1. Im Januar 1969 wurden bei einem Überfall auf ein Munitionsdepot der Bundeswehr in Lebach vier Bundeswehrsoldaten getötet, ein weiterer Soldat wurde schwer verletzt.

Das BVerfG hatte im Juni 1973 dem ZDF einstweilen untersagt, den Dokumentarfilm "Soldatenmord von Lebach" auszustrahlen, soweit in dem Film die Person des damaligen Bf (nicht identisch mit dem Bf im jetzt entschiedenen Verfahren 1 BvR 348/98) namentlich erwähnt oder dargestellt werde (sogenannte Lebach-Entscheidung; veröffentlicht in BVerfGE 35, 202 ff; die Pressemitteilung vom 5. Juni 1973 Nr. 27/73 wird auf Anfrage gern übersandt).
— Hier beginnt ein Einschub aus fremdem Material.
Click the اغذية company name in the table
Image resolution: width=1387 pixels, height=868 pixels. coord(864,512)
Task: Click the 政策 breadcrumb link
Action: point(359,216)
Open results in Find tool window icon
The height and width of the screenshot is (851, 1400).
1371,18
2. SAT 1 produzierte 1996 als Pilotfilm für eine Sendereihe mit dem Titel "Verbrechen, die Geschichte machten" den Film "Der Fall Lebach (1969)". Anders als in dem seinerzeit vom ZDF hergestellten Film haben die dargestellten Täter fiktive Namen, ihr Bild wird nicht gezeigt. Auch handelt es sich nicht um einen Dokumentarfilm, sondern um ein Fernsehspiel. Die Spielhandlung wird mehrfach durch erläuternde Hinweise eines Polizeipräsidenten unterbrochen.

Je länger der Film dauert, desto stärker treten die letztlich erfolgreichen Fahndungsmaßnahmen in den Vordergrund.

a) Ein verurteilter Tatbeteiligter, der vor sieben Jahren aus der Haft entlassen wurde, beantragte beim Landgericht Saarbrücken, die Ausstrahlung des Films vorläufig zu untersagen. Er machte geltend, durch die Ausstrahlung würde seine noch nicht abgeschlossene Resozialisierung gefährdet und dadurch sein Persönlichkeitsrecht beeinträchtigt. Das Landgericht wies den Antrag zurück. Eine Berufung zum Saarländischen Oberlandesgericht blieb erfolglos.

b) Ein - nach wie vor inhaftierter weiterer Täter erstritt im Dezember 1996 beim Landgericht Mainz eine einstweilige Verfügung, mit welcher dem Sender die Ausstrahlung des Films untersagt wurde. Eine Berufung von SAT 1 zum Oberlandesgericht Konstanz blieb erfolglos.

II.

1. Vb von SAT 1

Die Vb ist begründet. Die angegriffenen Entscheidungen verletzen die Bf in ihrem Grundrecht auf Rundfunkfreiheit.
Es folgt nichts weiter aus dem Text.